The Home Price Indices monitors 20 metro areas: Atlanta; Boston; Charlotte, N.C.; Chicago; Cleveland; Dallas; Denver; Detroit; Las Vegas; Los Angeles; Miami; Minneapolis; New York City; Phoenix; Portland, Ore.; San Diego; San Francisco; Seattle; Tampa, Fla.; and Washington, D.C. Each of the 20 metro areas reported negative rates of change in average home prices both monthly and annually.
However, Cleveland, Los Angeles, and Las Vegas reported lesser rates of decline from December 2008 through January 2009 compared to the previous month-over-month period—a relative improvement for these markets. Phoenix, Las Vegas, and San Francisco have reported the highest annual declines, with negative returns in excess of 30 percent.
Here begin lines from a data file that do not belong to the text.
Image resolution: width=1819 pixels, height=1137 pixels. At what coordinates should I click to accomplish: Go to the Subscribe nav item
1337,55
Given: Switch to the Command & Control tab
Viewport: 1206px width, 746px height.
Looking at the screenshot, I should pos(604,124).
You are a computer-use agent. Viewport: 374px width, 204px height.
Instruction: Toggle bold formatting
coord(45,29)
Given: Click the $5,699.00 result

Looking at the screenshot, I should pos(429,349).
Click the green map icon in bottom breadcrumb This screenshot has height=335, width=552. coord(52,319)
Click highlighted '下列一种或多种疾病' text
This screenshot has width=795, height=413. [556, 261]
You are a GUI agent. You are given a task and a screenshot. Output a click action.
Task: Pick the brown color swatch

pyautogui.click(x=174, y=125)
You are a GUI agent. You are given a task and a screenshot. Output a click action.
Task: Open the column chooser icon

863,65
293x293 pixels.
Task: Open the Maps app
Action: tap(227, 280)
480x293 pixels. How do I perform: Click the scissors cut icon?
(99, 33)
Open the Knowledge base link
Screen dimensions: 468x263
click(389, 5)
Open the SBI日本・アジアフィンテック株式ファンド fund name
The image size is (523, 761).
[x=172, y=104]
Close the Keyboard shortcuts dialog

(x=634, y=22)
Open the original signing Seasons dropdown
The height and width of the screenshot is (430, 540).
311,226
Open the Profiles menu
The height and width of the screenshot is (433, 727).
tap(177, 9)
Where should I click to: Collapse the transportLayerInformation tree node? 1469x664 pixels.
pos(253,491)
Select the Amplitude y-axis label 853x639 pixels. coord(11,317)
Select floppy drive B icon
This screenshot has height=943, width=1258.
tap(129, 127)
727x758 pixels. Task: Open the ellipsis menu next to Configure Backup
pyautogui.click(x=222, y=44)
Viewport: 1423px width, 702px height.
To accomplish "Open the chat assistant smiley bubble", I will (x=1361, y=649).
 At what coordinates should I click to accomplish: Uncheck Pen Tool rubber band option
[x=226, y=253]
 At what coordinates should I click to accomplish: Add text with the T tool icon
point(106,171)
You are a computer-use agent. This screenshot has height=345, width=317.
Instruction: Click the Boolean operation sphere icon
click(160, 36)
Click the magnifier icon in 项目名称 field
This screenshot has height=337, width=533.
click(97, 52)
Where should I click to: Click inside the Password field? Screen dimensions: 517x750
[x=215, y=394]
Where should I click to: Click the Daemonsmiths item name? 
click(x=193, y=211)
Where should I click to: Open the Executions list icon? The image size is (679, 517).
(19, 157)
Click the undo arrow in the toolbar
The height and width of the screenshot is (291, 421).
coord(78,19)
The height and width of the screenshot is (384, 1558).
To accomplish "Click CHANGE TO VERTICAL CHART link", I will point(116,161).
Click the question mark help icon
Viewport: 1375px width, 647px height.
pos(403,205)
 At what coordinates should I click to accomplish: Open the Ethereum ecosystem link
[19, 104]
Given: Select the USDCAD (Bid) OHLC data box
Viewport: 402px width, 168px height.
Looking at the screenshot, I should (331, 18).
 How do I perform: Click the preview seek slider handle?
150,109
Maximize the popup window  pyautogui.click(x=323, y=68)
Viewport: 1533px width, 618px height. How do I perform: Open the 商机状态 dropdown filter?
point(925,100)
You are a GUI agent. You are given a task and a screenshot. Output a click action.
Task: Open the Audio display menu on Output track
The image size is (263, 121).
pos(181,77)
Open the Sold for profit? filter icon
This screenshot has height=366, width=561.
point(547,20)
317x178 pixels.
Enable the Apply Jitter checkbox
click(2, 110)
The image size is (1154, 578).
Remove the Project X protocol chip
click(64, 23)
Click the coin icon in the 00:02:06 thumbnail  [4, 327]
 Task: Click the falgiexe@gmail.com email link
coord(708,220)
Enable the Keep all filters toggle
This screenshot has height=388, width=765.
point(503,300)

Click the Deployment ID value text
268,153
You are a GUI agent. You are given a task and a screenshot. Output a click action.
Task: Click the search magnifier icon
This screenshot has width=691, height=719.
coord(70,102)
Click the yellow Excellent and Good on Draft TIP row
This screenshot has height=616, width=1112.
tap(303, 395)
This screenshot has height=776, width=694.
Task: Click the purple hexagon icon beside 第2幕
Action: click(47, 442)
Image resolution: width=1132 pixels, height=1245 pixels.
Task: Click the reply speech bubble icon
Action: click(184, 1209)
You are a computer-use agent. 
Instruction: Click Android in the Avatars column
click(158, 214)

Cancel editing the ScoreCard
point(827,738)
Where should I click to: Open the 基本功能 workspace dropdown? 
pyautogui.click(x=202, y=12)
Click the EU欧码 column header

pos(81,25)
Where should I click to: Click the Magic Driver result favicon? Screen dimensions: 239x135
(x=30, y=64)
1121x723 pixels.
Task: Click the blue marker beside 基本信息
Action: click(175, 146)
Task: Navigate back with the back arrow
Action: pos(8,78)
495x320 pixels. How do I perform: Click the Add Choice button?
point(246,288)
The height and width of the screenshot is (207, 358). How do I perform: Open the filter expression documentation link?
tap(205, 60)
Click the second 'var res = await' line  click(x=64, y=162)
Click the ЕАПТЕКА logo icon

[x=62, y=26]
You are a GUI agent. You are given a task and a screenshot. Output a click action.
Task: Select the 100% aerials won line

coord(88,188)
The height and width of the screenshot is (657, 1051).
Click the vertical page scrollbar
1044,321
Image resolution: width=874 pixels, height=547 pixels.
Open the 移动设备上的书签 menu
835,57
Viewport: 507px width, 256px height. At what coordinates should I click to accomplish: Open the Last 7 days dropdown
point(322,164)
All 20 metro areas have reported double-digit declines from their individual peaks, according to Standard & Poor’s, with Las Vegas, Miami, Phoenix, San Francisco, and San Diego posting declines in excess of 40 percent. According to the Indices, Dallas has been impacted the least. Dallas metro area home prices have declined only 10.8 percent from their June 2007 peak, and the market’s rate of decline has been effectively nonexistent from November through December 2008 and from December 2008 through January 2009, holding steady at -2.4 percent.For more information about the latest S&P/Case-Shiller Home Price Indices, visit www.homeprice.standardandpoors.com.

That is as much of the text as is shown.